Communiqué de Jacques BOURGOIN, Maire de Gennevilliers

Il n’y a rien de pire qu’un engagement non tenu ! Notamment si celui-ci est le résultat d’un accord unanime de toutes les forces politiques de gauche et de droite, en Ile-de-France.

Or cet accord acté le 26 janvier 2010 est remis en cause sous des prétextes fallacieux, toujours faciles quand on a comme le gouvernement qu’une seule obsession : faire des économies, y compris sur les questions d’intérêt public, les transports en l’occurrence.

C’est le cas avec le Métro Grand Paris Express, pour lequel les citoyens d’Île-de-France ont déjà été ponctionnés de 500 millions d’euros, et les entreprises également.

Si une telle décision était maintenue, ce sont toutes les populations de nos villes, notamment des banlieues ; ces populations déjà tant frappées par la crise et ses inégalités croissantes, qui en seront les victimes.

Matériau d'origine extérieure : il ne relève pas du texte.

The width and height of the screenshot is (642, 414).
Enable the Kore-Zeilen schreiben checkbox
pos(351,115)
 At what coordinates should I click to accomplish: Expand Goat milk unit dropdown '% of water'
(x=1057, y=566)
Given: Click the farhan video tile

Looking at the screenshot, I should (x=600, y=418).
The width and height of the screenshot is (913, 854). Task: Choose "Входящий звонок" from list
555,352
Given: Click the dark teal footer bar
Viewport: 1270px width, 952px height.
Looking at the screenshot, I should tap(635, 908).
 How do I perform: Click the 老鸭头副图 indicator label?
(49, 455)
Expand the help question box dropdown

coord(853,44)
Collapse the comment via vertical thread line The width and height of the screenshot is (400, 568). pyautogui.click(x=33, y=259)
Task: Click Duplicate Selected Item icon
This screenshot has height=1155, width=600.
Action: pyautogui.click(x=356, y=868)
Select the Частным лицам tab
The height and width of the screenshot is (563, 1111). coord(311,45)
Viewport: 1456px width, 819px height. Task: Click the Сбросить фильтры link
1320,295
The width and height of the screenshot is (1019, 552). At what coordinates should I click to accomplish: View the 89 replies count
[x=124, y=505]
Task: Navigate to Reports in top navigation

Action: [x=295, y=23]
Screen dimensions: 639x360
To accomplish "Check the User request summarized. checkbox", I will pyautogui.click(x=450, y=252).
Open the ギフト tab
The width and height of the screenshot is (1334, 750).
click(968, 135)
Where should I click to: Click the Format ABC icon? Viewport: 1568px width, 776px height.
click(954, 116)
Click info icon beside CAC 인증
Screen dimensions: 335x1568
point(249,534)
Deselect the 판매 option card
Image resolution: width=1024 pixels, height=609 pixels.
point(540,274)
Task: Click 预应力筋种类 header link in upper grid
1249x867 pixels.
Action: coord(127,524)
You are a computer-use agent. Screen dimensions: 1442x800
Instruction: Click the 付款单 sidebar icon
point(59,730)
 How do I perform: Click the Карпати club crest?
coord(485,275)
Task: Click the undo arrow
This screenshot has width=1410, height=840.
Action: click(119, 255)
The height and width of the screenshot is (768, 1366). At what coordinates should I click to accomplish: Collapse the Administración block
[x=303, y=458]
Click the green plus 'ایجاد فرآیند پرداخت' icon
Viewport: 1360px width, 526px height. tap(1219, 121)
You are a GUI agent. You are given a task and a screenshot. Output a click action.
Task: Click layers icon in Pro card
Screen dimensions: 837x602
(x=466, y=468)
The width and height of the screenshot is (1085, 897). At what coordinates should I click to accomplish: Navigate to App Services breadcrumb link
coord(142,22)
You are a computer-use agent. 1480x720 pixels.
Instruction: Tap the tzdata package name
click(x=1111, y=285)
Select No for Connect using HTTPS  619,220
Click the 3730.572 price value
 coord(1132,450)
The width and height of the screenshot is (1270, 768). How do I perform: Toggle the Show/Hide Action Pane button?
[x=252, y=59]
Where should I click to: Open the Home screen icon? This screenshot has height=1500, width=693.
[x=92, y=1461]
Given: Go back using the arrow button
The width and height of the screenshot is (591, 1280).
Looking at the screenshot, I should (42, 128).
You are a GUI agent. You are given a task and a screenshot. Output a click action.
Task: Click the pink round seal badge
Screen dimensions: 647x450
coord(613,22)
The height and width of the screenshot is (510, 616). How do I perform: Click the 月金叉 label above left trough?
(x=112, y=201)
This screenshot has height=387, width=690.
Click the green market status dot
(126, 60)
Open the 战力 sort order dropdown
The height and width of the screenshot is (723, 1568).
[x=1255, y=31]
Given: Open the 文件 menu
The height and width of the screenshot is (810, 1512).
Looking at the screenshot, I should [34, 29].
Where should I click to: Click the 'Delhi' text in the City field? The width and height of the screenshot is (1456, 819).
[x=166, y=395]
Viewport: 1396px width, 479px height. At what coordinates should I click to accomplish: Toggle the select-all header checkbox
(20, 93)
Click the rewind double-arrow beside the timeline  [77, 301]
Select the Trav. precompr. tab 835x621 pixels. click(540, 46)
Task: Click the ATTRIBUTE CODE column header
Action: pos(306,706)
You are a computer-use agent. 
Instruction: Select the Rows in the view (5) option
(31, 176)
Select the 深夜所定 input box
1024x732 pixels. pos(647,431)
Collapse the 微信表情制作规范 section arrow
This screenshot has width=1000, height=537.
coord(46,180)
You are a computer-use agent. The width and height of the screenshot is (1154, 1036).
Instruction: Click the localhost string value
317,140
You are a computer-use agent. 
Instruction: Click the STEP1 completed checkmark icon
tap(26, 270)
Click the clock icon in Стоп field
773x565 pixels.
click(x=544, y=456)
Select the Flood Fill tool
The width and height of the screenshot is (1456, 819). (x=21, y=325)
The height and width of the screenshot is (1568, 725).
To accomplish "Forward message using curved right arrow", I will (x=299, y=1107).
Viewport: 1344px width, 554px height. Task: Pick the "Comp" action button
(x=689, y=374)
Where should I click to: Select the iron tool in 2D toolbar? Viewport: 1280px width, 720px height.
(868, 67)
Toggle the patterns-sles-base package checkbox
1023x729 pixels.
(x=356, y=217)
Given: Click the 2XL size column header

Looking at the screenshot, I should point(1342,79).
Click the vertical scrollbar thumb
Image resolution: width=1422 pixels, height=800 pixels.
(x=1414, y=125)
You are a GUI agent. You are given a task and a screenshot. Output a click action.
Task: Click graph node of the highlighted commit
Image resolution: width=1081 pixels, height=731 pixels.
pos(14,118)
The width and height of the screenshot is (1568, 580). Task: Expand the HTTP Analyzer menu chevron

Maire de Gennevilliers, ville concernée par l’implantation de deux gares intercommunales, je partage pleinement les vigoureuses protestations du Président du Conseil général du Val de Marne, du Groupe Front de Gauche à la Région, de l’Association Nationale des Elus Communistes et Républicains, de la Ville de Bagneux, et de tant d’autres acteurs du développement de nos territoires.

Comme eux, je demande expressément au Gouvernement de revenir sur sa décision concernant le transport dans le projet de programmation budgétaire et de réintégrer le million d’euros nécessaire à l’engagement et à la réalisation du projet de métro du Grand Paris Express.